# Maximum eigenvalue across subsamples

I have an $$N$$-dimensional vector of data, say $$X_{t}$$, with $$1 \leq t \leq T$$.

Of this vector $$X_{t}$$, I want to consider sub-vectors, say $$X_{t}^{b}$$, which are $$m$$-dimensional combinations of elements of the original vector $$X_{t}$$. In total, I have $${N}\choose{m}$$ of such combinations.

Note that $$N$$ can be a large number; I need to allow for $$N \rightarrow \infty$$. Also, I will choose $$m$$ in such a way that $$m$$ is "smaller" than $$N$$, e.g. $$m=O(N^{1/2})$$.

I want to compute the $$k$$-th eigenvalue ($$k$$ is user-defined) of the second moment matrix of each of these $$X_{t}^{b}$$s, i.e.

$$\lambda_{k}^{b} \left( \frac{1}{T} \sum_{t=1}^{T} X_{t}^{b} (X_{t}^{b})' \right).$$

Then, finally, I want to compute

$$\max_{1 \leq b \leq B} \lambda_{k}^{b},$$

where $$B$$ is defined as $${N}\choose{m}$$. In principle, I may need to compute also other measures such as the average of $$\lambda_{k}^{b}$$.

I have two questions:

1. Is this problem NP-hard?

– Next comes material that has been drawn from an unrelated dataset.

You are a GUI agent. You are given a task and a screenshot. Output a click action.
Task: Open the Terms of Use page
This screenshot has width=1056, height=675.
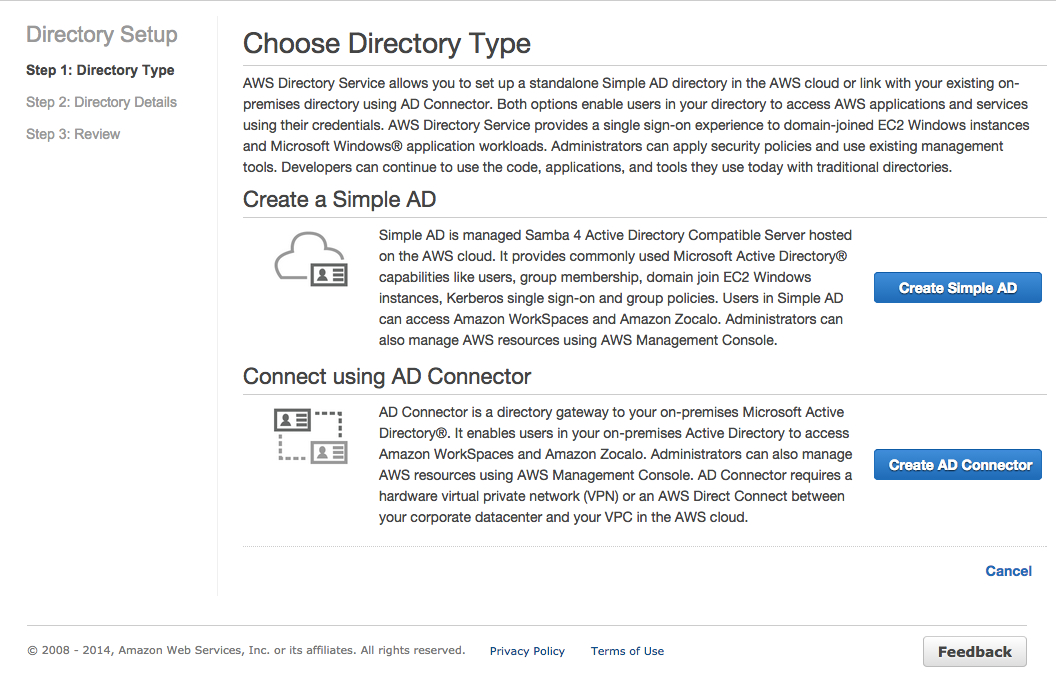[627, 651]
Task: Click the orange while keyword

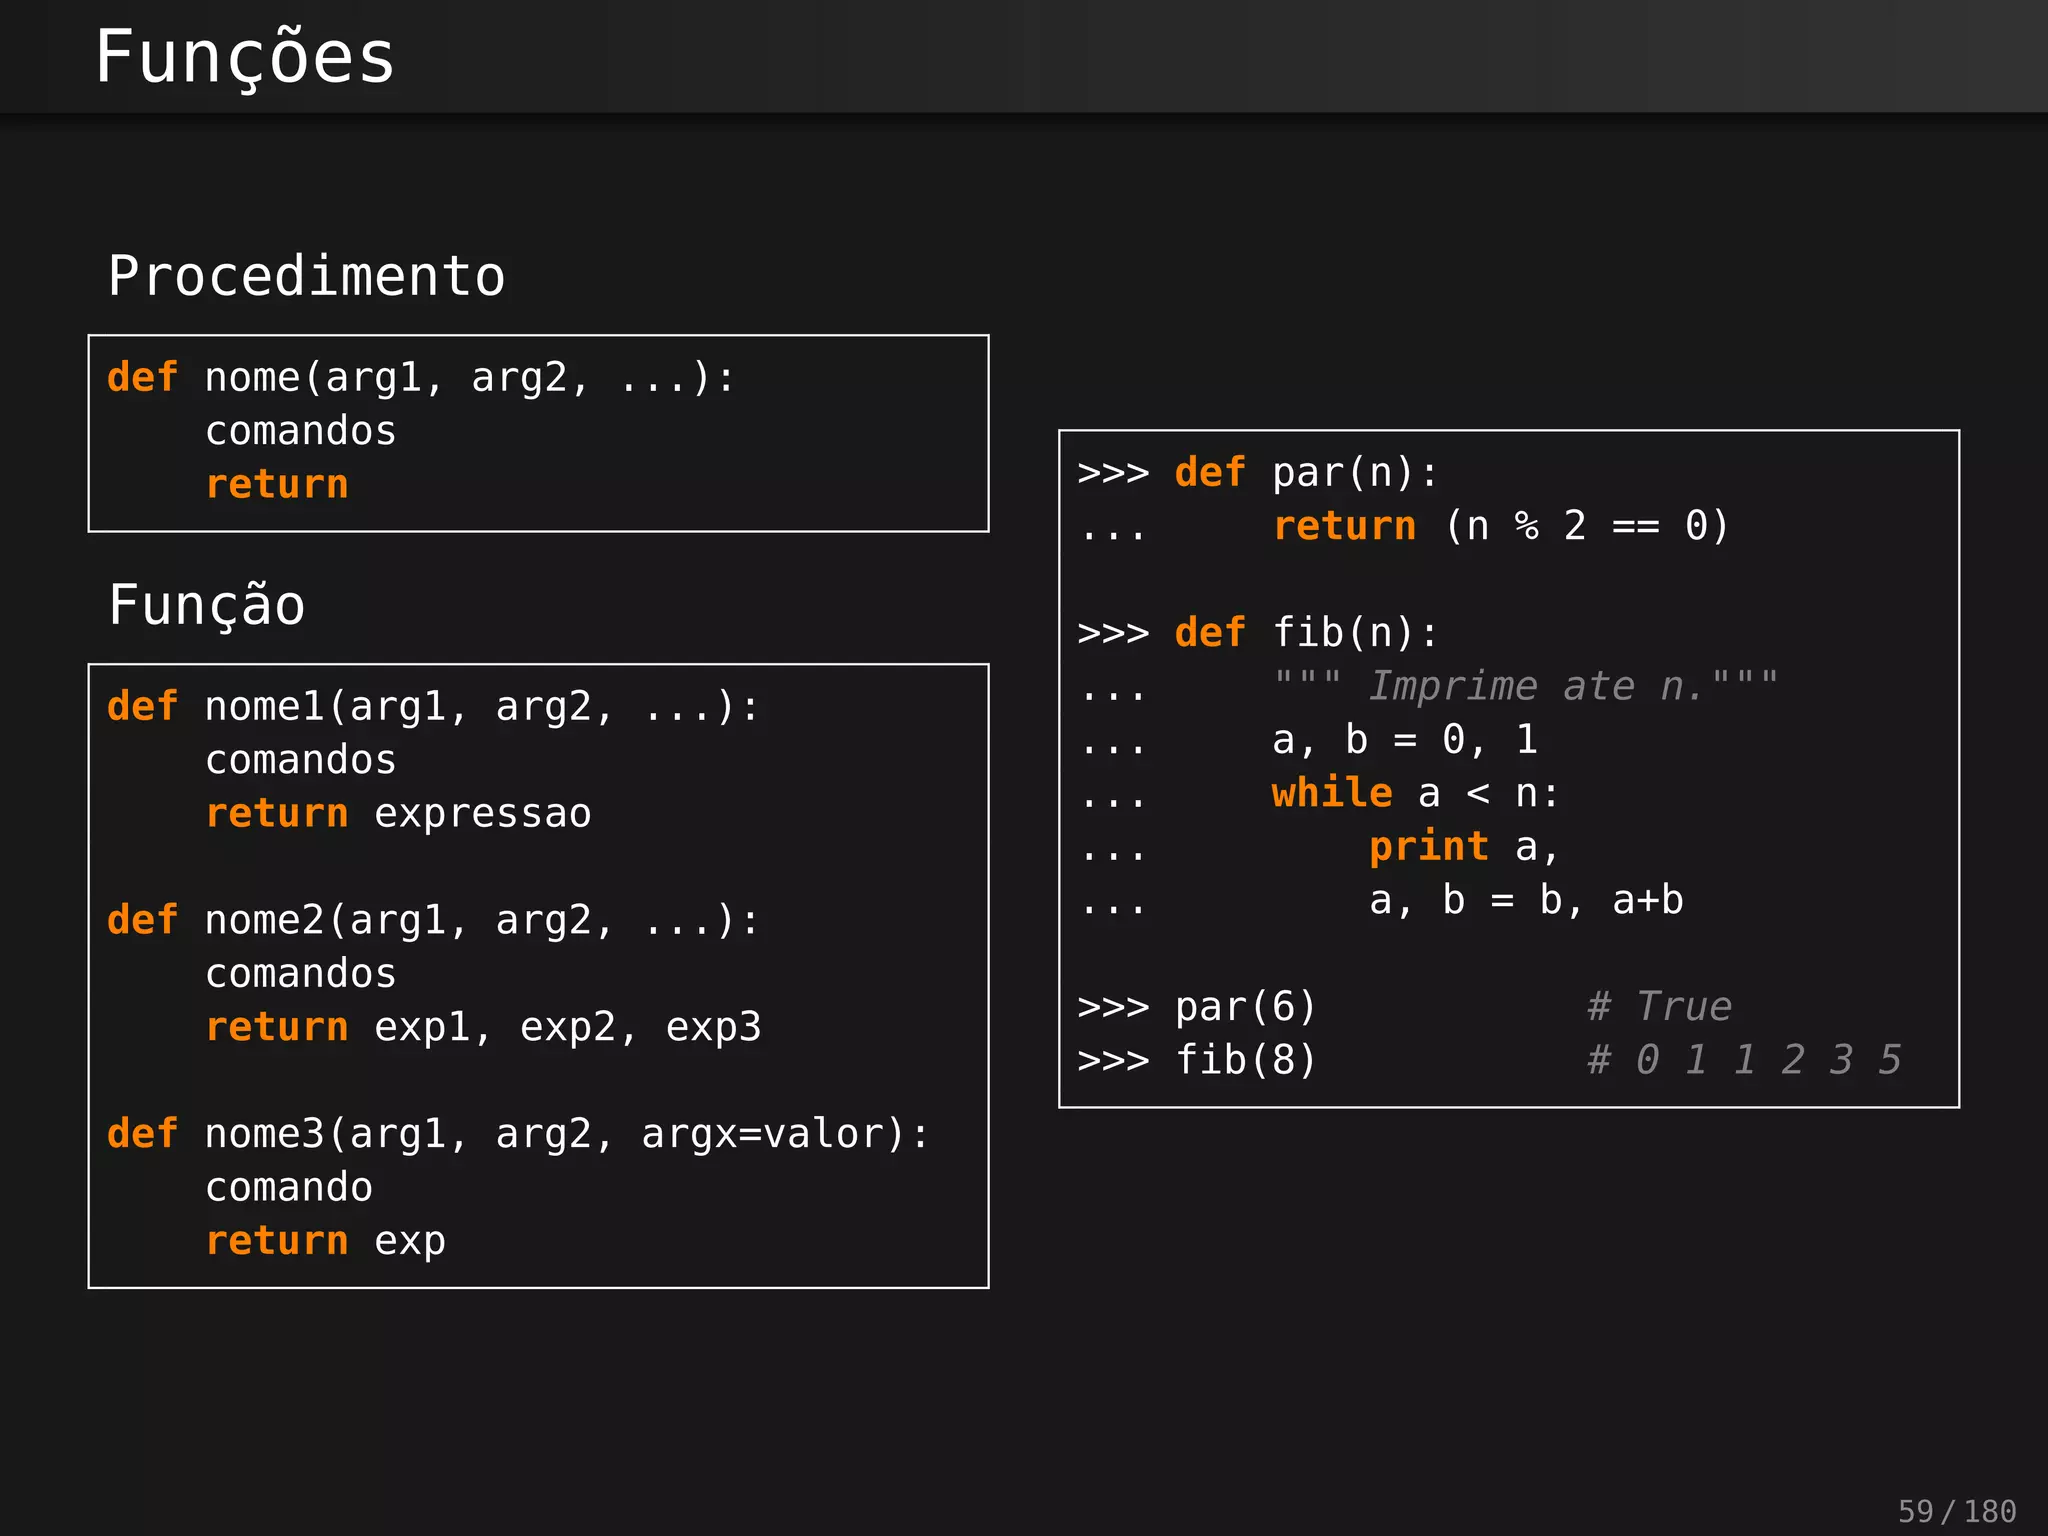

Is there a reference to back up either statement (i.e. "it is" or "it is not")?
2. Is there some heuristic to make the problem less computationally burdensome? Is there any way to prove, for a given heuristic, that the solution found by the heuristic is "very close" to $$\max\limits_{1 \leq b \leq B} \lambda_{k}^{b}$$ - e.g. by showing that the solution found by the heuristic and $$\max\limits_{1 \leq b \leq B} \lambda_{k}^{b}$$ are equal almost surely, or something similar?